» Assigned task
The string "icon" appears in some lines of the entries that follow; copy each such line.

» Input

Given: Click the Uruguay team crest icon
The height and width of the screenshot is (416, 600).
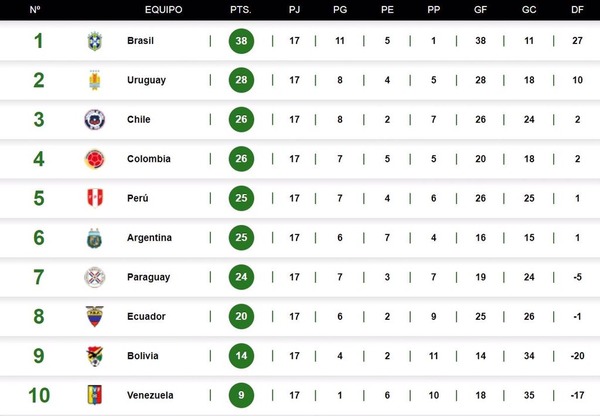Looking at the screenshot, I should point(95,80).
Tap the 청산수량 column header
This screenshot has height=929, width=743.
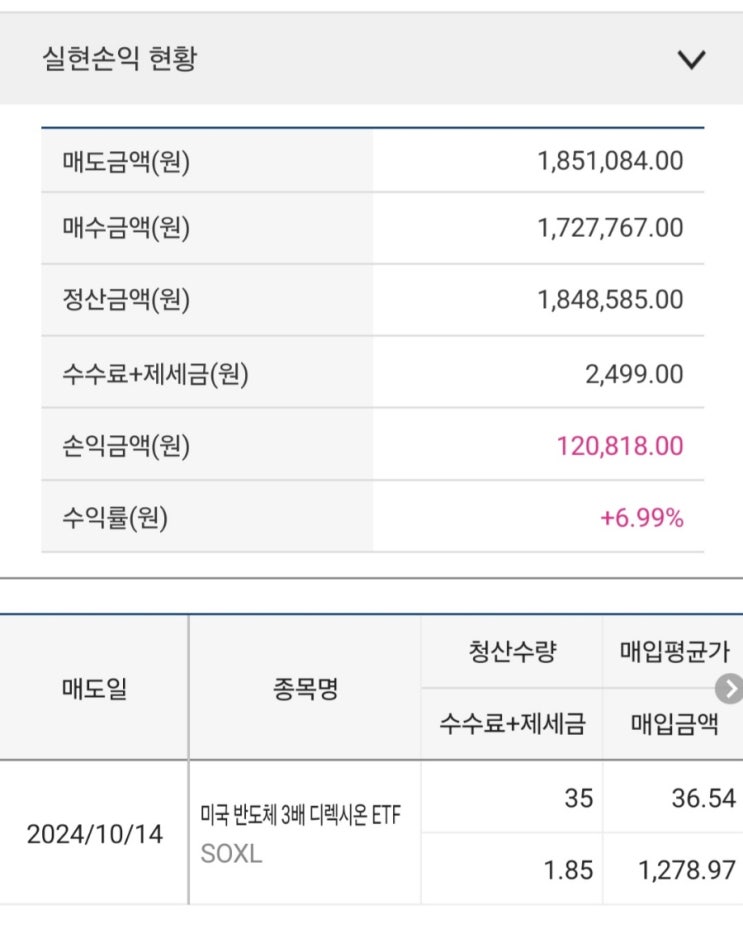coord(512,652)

--

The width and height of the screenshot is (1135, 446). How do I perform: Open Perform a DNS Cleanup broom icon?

* * *

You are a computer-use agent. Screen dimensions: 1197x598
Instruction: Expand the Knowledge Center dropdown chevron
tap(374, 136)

» Written response
Given: Click the Uruguay team crest icon
The width and height of the screenshot is (1135, 446). How do I perform: Open Perform a DNS Cleanup broom icon?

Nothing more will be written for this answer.